2022 : la France prend la tête de la force de réaction rapide de l’OTAN

La France est alignée sur la superpuissance américaine.

La France n’est pas une simple alliée des États-Unis. Elle est pleinement actrice du dispositif militaire américain, au moyen de l’OTAN. Cela signifie des engagements très concrets et, pour l’année 2022 l’armée française s’apprête à remplir un rôle majeur au sein de cette alliance militaire. À partir du samedi 1er janvier, elle prend en effet pour un an la tête d’une force majeure de l’OTAN, nommée « Force opérationnelle interarmées à très haut niveau de préparation (VJTF) ».

Celle-ci est présentée par le communiqué officiel comme étant la force (le dispositif militaire) ayant le plus haut niveau de disponibilité opérationnelle. Il s’agit d’une force « disponible en permanence et capable de se déployer en quelques jours afin de défendre tout pays de l’Alliance ».

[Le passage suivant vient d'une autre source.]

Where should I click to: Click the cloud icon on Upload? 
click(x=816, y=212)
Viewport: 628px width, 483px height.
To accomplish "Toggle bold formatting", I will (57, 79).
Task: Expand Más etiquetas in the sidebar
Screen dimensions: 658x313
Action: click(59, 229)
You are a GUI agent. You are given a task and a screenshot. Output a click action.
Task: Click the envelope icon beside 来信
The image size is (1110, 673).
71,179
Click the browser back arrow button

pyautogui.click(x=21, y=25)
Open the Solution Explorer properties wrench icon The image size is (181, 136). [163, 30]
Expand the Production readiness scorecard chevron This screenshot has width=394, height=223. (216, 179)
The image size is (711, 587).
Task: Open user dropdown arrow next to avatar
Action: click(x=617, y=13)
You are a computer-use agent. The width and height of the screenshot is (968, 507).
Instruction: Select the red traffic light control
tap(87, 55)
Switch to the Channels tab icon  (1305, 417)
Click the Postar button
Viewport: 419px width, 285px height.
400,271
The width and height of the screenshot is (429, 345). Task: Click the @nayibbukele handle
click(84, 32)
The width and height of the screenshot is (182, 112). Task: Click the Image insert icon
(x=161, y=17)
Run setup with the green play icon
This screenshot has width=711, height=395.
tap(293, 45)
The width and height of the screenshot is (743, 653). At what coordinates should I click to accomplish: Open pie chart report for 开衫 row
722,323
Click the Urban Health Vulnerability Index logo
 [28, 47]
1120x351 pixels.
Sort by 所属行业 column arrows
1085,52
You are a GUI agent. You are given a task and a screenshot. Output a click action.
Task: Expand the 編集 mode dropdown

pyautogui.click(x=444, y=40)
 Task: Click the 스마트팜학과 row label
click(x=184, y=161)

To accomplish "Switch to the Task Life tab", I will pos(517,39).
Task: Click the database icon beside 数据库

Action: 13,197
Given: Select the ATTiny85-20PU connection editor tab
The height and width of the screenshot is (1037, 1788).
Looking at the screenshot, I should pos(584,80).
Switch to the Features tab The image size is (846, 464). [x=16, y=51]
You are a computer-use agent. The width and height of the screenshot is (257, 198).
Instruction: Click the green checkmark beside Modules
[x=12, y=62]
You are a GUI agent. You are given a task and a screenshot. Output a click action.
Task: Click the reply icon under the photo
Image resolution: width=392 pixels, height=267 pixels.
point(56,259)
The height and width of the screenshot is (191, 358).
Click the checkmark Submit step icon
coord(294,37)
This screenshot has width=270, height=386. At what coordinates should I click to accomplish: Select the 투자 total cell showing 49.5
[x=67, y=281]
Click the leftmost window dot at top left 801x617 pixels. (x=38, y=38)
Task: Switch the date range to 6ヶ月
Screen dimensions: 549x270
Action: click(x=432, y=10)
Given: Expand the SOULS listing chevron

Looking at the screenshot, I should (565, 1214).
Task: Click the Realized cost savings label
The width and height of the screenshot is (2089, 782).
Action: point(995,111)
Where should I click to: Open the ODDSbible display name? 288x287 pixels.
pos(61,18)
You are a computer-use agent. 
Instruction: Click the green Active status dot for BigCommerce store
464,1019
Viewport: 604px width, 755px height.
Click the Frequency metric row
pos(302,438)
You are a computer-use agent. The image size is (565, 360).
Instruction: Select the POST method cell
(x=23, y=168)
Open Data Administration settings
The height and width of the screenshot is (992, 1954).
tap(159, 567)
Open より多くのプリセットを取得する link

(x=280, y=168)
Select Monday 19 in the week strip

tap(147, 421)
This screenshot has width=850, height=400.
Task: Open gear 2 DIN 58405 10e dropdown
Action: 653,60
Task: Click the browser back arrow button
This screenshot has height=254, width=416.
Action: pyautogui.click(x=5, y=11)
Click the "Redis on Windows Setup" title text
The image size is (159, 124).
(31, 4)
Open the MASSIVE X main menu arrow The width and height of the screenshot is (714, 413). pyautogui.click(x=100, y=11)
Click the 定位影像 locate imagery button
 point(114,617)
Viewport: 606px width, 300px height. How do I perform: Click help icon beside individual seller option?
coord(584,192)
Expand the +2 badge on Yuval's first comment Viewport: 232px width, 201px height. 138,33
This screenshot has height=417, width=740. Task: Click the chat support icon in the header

Voici le détail quant à sa composition :

« En 2022, la VJTF se composera d’une force multinationale de plusieurs milliers de soldats. S’appuyant sur le 1er régiment d’infanterie et le 3e régiment de hussards, la Brigade franco-allemande, forte de 3 500 soldats, constituera le noyau de cette force. Dirigée par le Corps de réaction rapide – France, basé à Lille, la Brigade franco-allemande est une unité binationale, qui témoigne du lien solide unissant les deux membres de l’Alliance que sont l’Allemagne et la France.

D’autres pays de l’OTAN, dont l’Espagne, le Portugal et la Pologne, fourniront également des forces. La majorité des unités de la VJTF proviennent de la brigade principale. »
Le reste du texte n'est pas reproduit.